### Objectives
1 – In the post about CRM pricing, what discount does Mailchimp give to users who set up multi-factor authentication?
2 – From the post about CRM pricing, quote the passage that begins at the words "In the CRM space" and stops after "the monthly cost.".

### Document excerpt
···
I’ve been thinking about ways to change behaviors through pricing.

We’re building a CRM where we want our customers to build and nurture meaningful relationships with journalists. Less spam, more engagement.

Marketing and PR automation tools today are so easy to use and allow anyone, from anywhere in the world, to email a piece of content to a mailing list with a few simple clicks. That’s a good thing, right?

Yes. But if you want to build a good relationship, you need to keep that content relevant. I know, by now everyone is used to getting unsolicited email, and I can’t even remember the last time I read an outstanding newsletter in my mailbox. The problem is even worse for journalists, who get spammed every day.

In this post, I explore some concepts around how different CRM pricing models can change behavior for the better. Stick with me; I’d love to have your input.

Examples in the real world 🌎

There are plenty of real-world examples where price changes resulted in an increase of certain activity or have discouraged bad habits. Some examples:

Based on these links I am convinced that pricing can be used to affect behavior. Not only can it discourage bad choices (smoking, sugary foods, carbon emissions, …), it can also be used to motivate people to make better choices (buy fresh fruit, cycle, …).

In software

Can this principle be applied to software? Is it even possible to make marketing professionals send less spam and do more relevant outreach through the pricing model?

To find out, I searched for companies whose pricing patterns aim to encourage certain behaviors. I found a few:

  • Annual vs Monthly. This is an obvious one where Annual plans are cheaper and will encourage prospects to commit to a longer term in exchange for a discount
  • Multi-Factor Authentication discount. Mailchimp hands out a 10% discount if you set up multi-factor authentication
Mailchimp MFA discount 👍

In the CRM space (Hubspot, Salesforce, Zoho, …), the pricing is what you’d expect: tiered plans (basic, pro, expert,…), user seat pricing and some subscription limitations (based on # of contacts, # of emails), or a combination thereof.

The exception I found was Convertkit, whose pricing is based solely on the number of subscribers (the size of your audience) — the more subscribers you have, the higher the monthly cost.

Convertkit pricing based on # subscribers

If we assume for a second that people take time to unsubscribe once they become uninterested, this is a good indicator of the success of your communication.

At the same time, if you send people a lot of crap, you will reduce your subscription cost (fewer subscribers). All in all, this pricing strategy assumes companies that send out more successful, targeted communications are likely to be doing more business, and so can afford to pay more, while smaller businesses and those that spam their contact lists are seen as less successful and so pay less.

What are we trying to do here?
···
### Entries provided
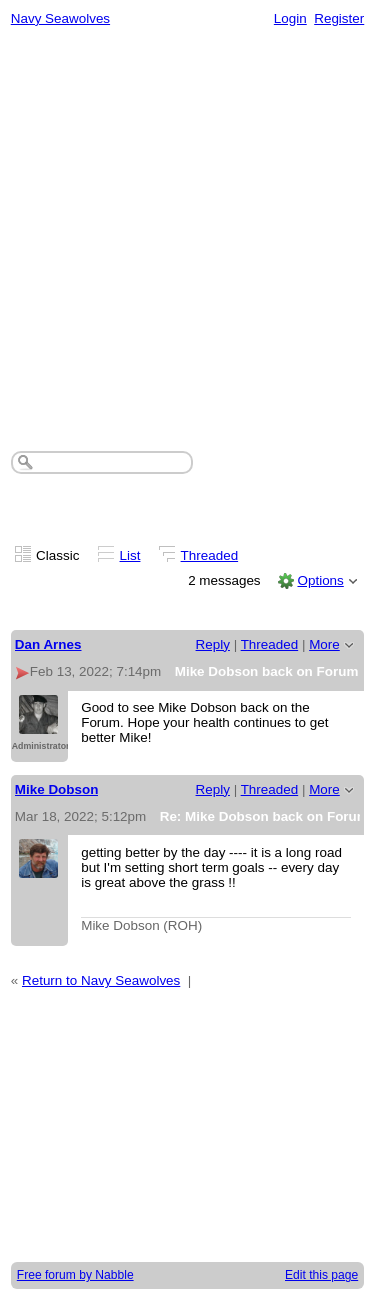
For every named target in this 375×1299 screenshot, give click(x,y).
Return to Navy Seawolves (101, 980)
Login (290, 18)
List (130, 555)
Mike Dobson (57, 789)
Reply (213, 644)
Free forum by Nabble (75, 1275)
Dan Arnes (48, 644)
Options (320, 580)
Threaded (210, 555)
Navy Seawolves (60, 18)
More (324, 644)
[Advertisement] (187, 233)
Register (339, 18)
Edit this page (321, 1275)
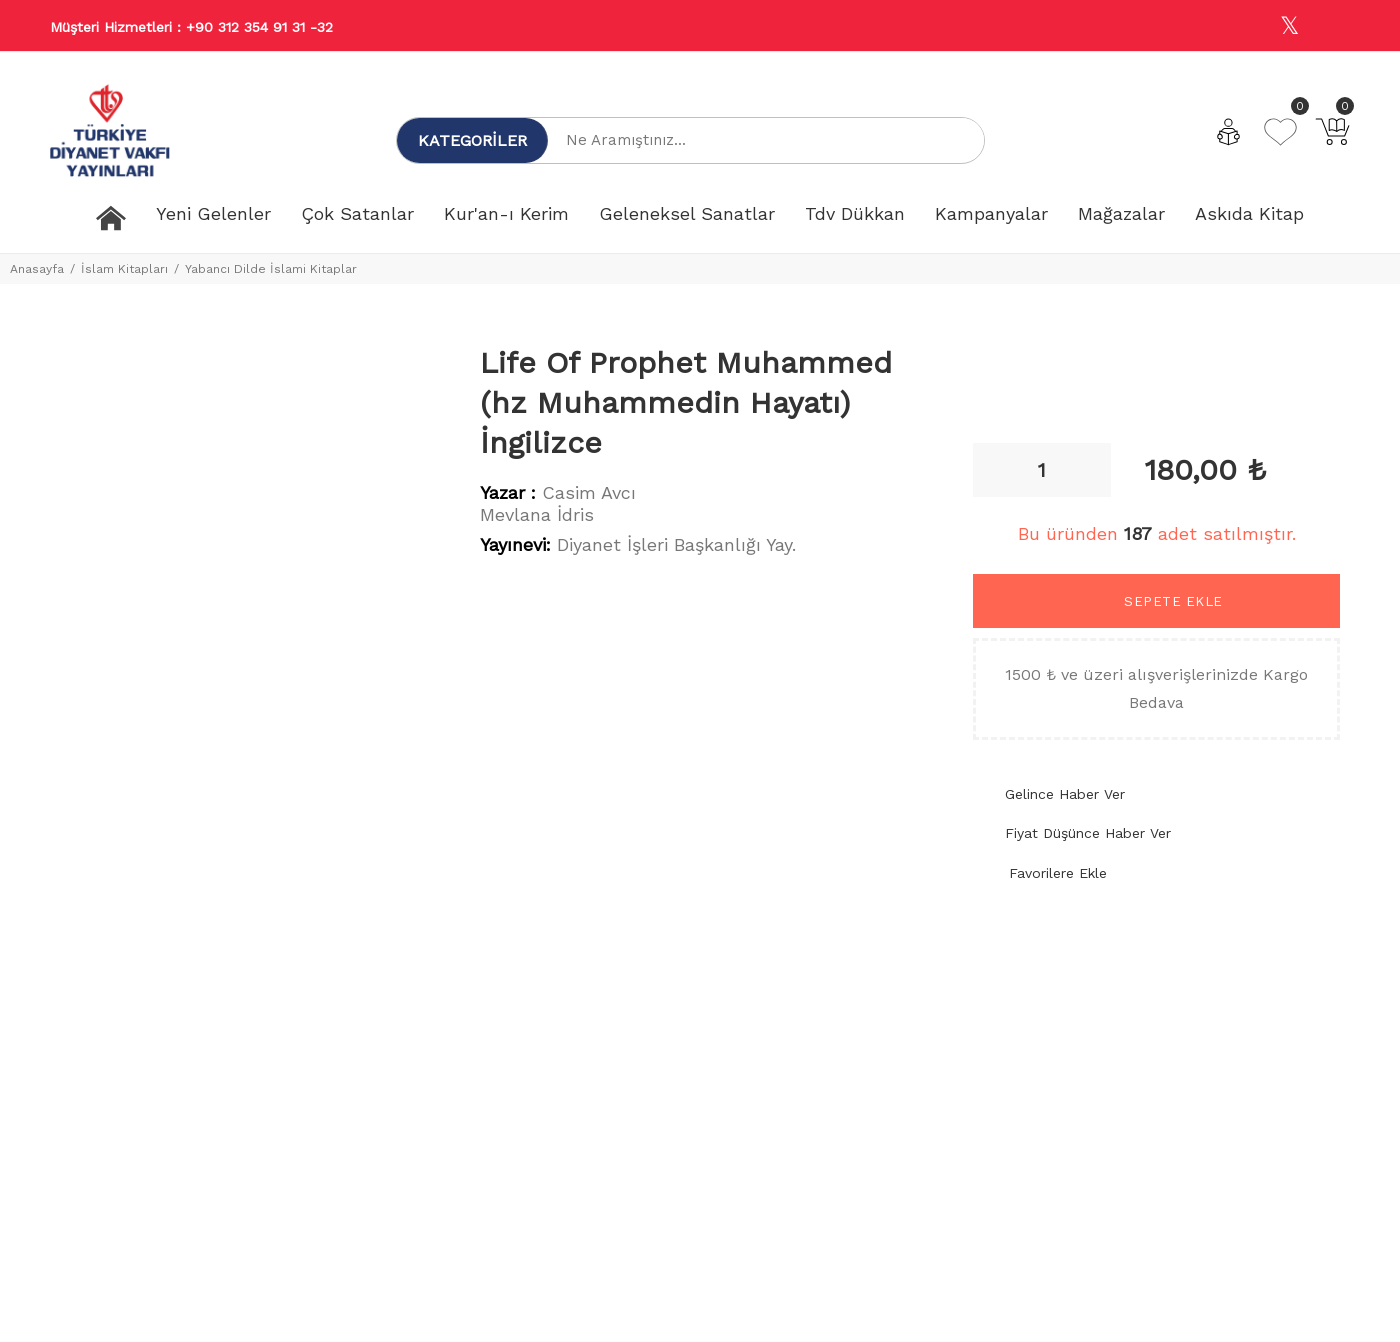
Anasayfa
···
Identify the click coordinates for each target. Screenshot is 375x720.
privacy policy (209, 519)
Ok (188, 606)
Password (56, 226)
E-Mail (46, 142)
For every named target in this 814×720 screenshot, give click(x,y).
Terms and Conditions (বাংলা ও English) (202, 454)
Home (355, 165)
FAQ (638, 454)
···
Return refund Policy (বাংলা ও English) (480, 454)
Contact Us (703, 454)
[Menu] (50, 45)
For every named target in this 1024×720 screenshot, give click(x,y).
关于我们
···
### Set of answers
1 – A 10% discount.

2 –
In the CRM space (Hubspot, Salesforce, Zoho, …), the pricing is what you’d expect: tiered plans (basic, pro, expert,…), user seat pricing and some subscription limitations (based on # of contacts, # of emails), or a combination thereof.

The exception I found was Convertkit, whose pricing is based solely on the number of subscribers (the size of your audience) — the more subscribers you have, the higher the monthly cost.